Because something didn’t work before, or there were limitations, doesn’t mean things can’t change. When looking at data and past decisions, you get to rethink or challenge things for the future. To tell the next chapter of how things work.
But when the stories are no longer told, we waste money and time learning what we could have already known. Our research and design doesn’t get past the “so what?”. Or it does a lot later than it could have done.
There’s no replacement for learning by doing. But it’s much more fun and valuable to learn new things. Rather than repeating the battles and lessons of the past.
A research and design team that forgets or fails to dig around what’s been learnt before is doomed to repeat the learnings.
How do we avoid this? A good design process starts by digging around and learning what’s been learnt before. And what’s been done. In the enthusiasm for change or design it can be easily forgotten. Every designer has done this. And will do it again no doubt.
But reach out to those before. Or those who’ve done similar. Particularly on a product or service with many dependencies and history.
Make it easy to record and share your thinking.
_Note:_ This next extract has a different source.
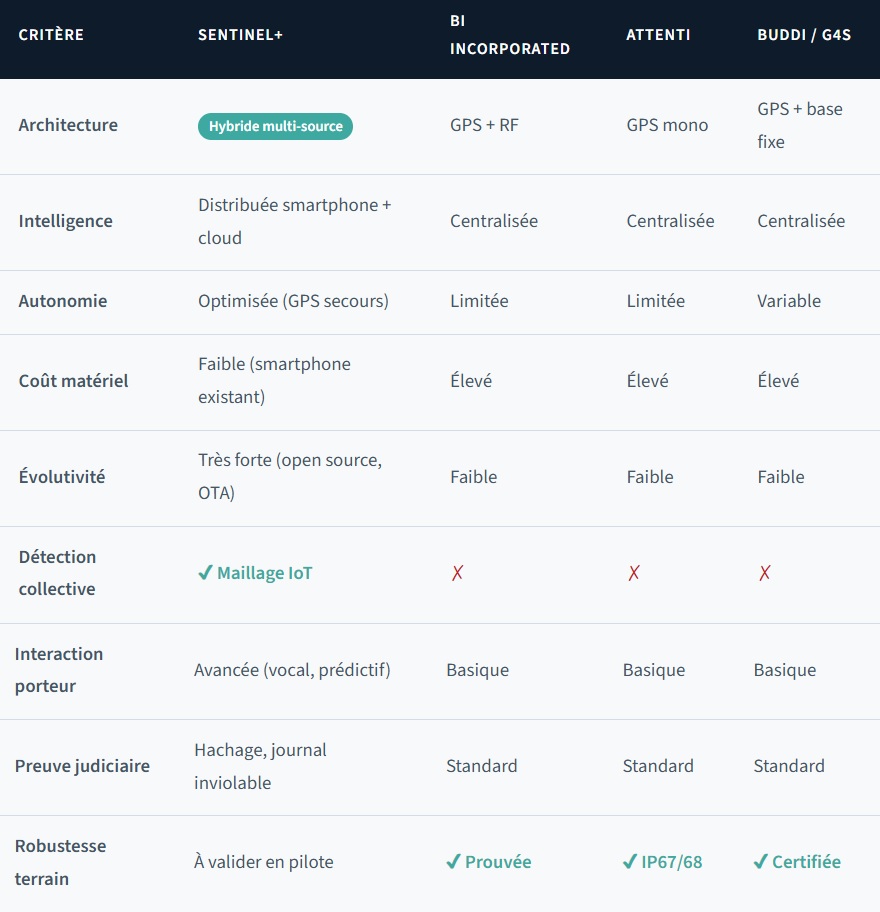Click the Robustesse terrain row label
880x912 pixels.
pos(60,862)
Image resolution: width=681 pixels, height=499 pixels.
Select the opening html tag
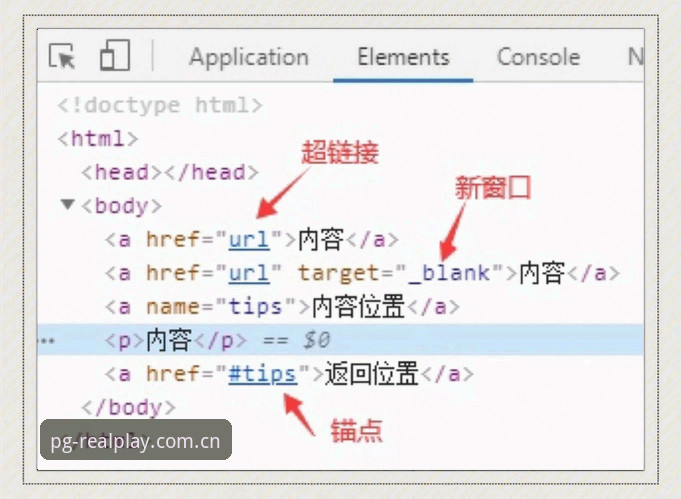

Make it easy to find your thinking.
Make those that decide things aware that when they archive or remove the lessons and learning of the past they’ll be paying to repeat many of them in the future.
If you can influence how teams are put together. Make sure your team blends those that stick around and those that leave. Be they contractors, suppliers etc. Make sure you keep a thread.
But most of all. Do the design digging before you repeat the broken designs of the past.